───── Records for the exercise
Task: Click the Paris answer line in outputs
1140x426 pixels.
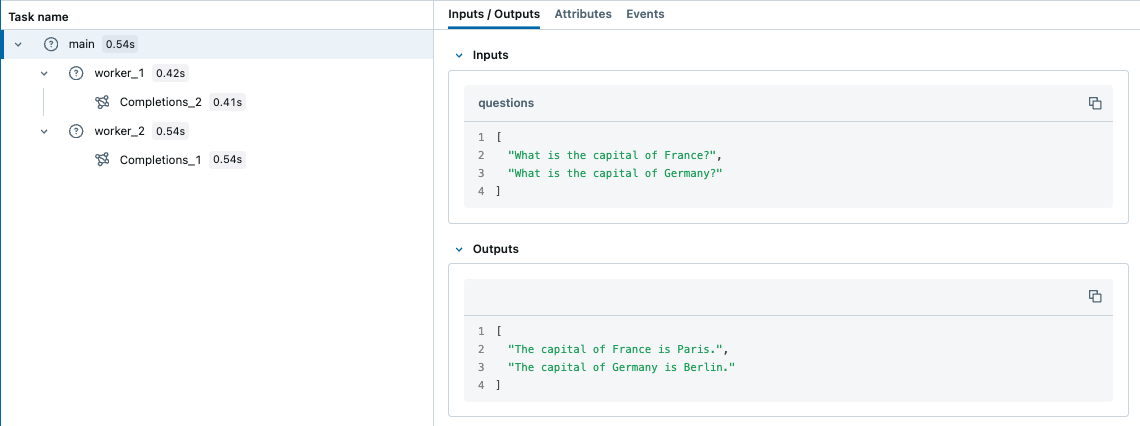Action: pyautogui.click(x=617, y=349)
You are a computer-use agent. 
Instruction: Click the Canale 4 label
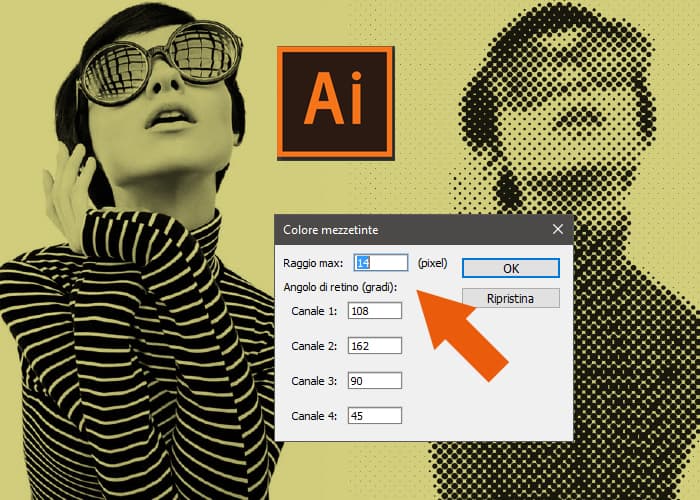(314, 416)
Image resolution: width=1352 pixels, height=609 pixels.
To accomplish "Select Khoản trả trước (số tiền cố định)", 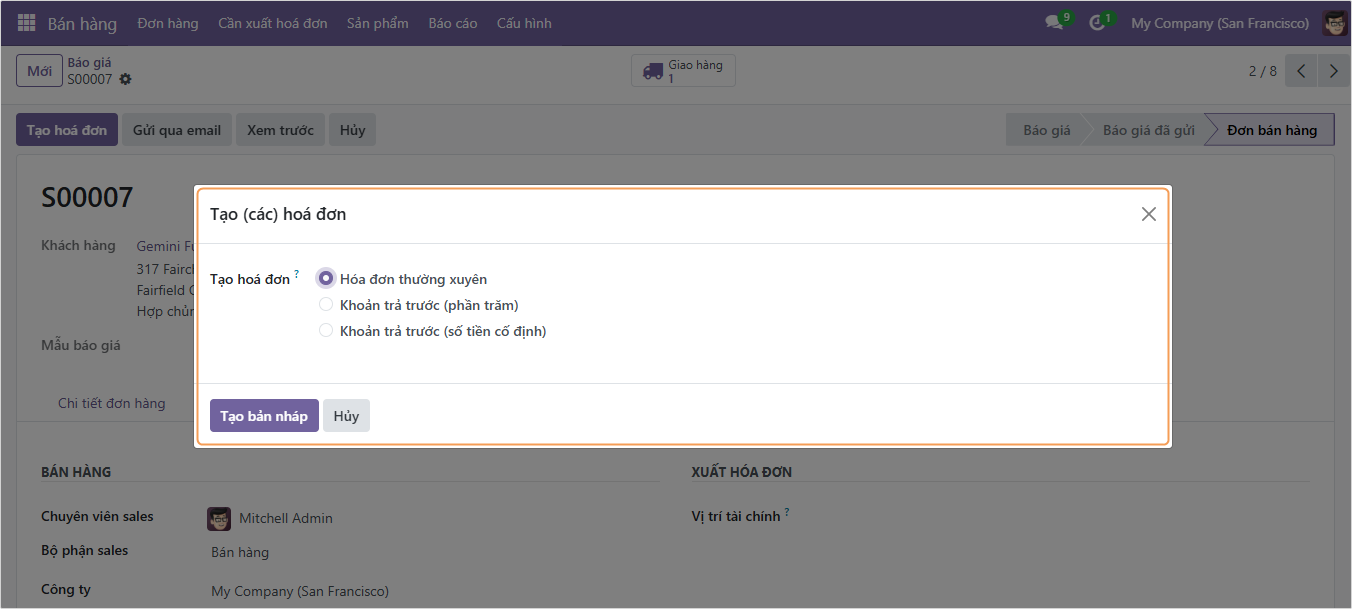I will (326, 331).
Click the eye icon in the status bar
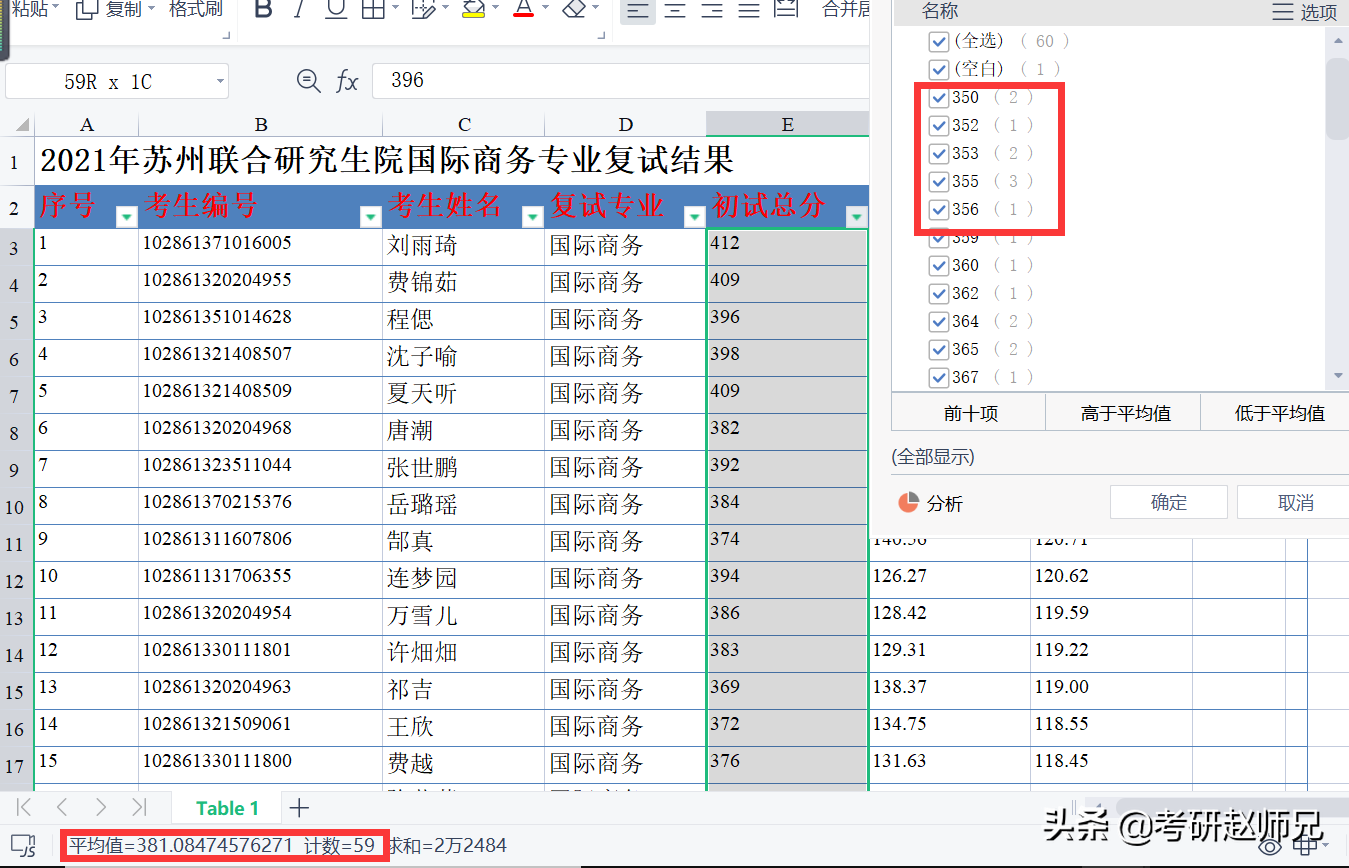This screenshot has height=868, width=1349. pos(1270,845)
──────────
> _Required work_:
Nothing but an exact copy belongs in the answer: the lines from the top of the records through the line containing "Image resolution: width=1352", minus the pictures.

> _Result of the task_:
Task: Click the Paris answer line in outputs
1140x426 pixels.
Action: pyautogui.click(x=617, y=349)
You are a computer-use agent. 
Instruction: Click the Canale 4 label
(314, 416)
Image resolution: width=1352 pixels, height=609 pixels.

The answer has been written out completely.